The ride down to Kathayagara in the elevator
took another couple of hours. The
Vajra
was small enough that we only
ended up being charged for a single docking slot—I hadn’t expected it to be
more than that—but I was dreading what the final fee would come to. I was
willing to pay whatever we needed to keep the
Vajra
close at hand. If,
cosmos forbid, there was another general donnybrook like the one we’d just
escaped from, the last thing I wanted was to leave my big fat sleeve full of
aces conveniently out of reach. Even though I had any number of backups of the
Vajra
’s
design, it still wasn’t something I could replace by just clicking my heels the
requisite number of times. But there was no orbital parking, anyway—no, not
even for us diplomatic envoys—and if there had been, the costs would most
likely have been brutal.

The costs, I thought. There was another longtime
criticism of protomics for you. It had promised a universe where everything
could be spontaneously manufactured, and for the most part we had that
universe. But only in the eyes of the naïve had it also promised a universe
where nothing would ever have to cost anything. Sure, it was possible to give
people houses that built themselves and clothing that rarely wore out—but with
those basics out of the way, they went on to want all the things that required
actual
people
to make them. The bar for what humanity wanted was always
being raised beyond what could be automated, and that in turn meant there would
always be a need to pay someone to do those things.

How had Dad put it?
Protomics might give you a
free lunch, Henré, but you have to clear the table yourself. And you’re
still
gonna pay for breakfast and dinner out of pocket.

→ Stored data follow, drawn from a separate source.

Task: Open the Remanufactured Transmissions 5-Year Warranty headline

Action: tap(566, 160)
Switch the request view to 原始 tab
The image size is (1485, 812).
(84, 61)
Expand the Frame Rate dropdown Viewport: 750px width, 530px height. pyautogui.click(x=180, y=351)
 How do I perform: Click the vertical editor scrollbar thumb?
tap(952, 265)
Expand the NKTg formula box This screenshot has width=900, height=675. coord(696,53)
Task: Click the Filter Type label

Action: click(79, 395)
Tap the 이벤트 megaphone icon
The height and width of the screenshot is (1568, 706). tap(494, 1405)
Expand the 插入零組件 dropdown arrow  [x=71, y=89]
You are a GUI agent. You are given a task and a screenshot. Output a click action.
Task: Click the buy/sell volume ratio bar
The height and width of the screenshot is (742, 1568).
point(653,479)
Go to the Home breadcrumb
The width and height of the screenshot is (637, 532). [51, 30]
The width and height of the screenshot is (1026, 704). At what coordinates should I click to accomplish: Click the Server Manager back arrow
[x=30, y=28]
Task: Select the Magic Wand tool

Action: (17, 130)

Enid was the first one on her feet when the far
end of the elevator pod dilated open. Standing there in the reception dock was
Prelate Jainio, again looking like he’d rather be anywhere but here. Behind him
were two other people—identifiably male and female—in the unmistakable black bodysuits
of IPS officers, their sleeve-cuffs decorated with bright orange chevrons.

Angharad stepped to the front and exchanged a lowered-head
salute with the Prelate.

“Your Grace,” he said, stepping out of the way, “this
is Inspector Kallhander and Inspector Ioné. They insisted on asking you and the
others some questions first . . . ”

Angharad bowed again. “I completely understand.”

I’d once seen a picture of the first protomic facial
reconstruction. It didn’t look unrealistic at all, but there was always
something subtly stiff and wrong about it—something that declared
This is a
mask; believe in me at your own risk.
Delius Kallhander looked like that—he
was big at just under two meters, solid all around. His cheeks, chin, and brow
all looked like they had been cast from something that never solidified into
smoother surfaces: it was crags and bumps all the way across. The brow was
particularly lumpy, and hung so far over his eyes that they seemed to be
looking at you from the far end of a dark alley. Nobody lets themselves look
like that naturally anymore, I thought; it had to be by design.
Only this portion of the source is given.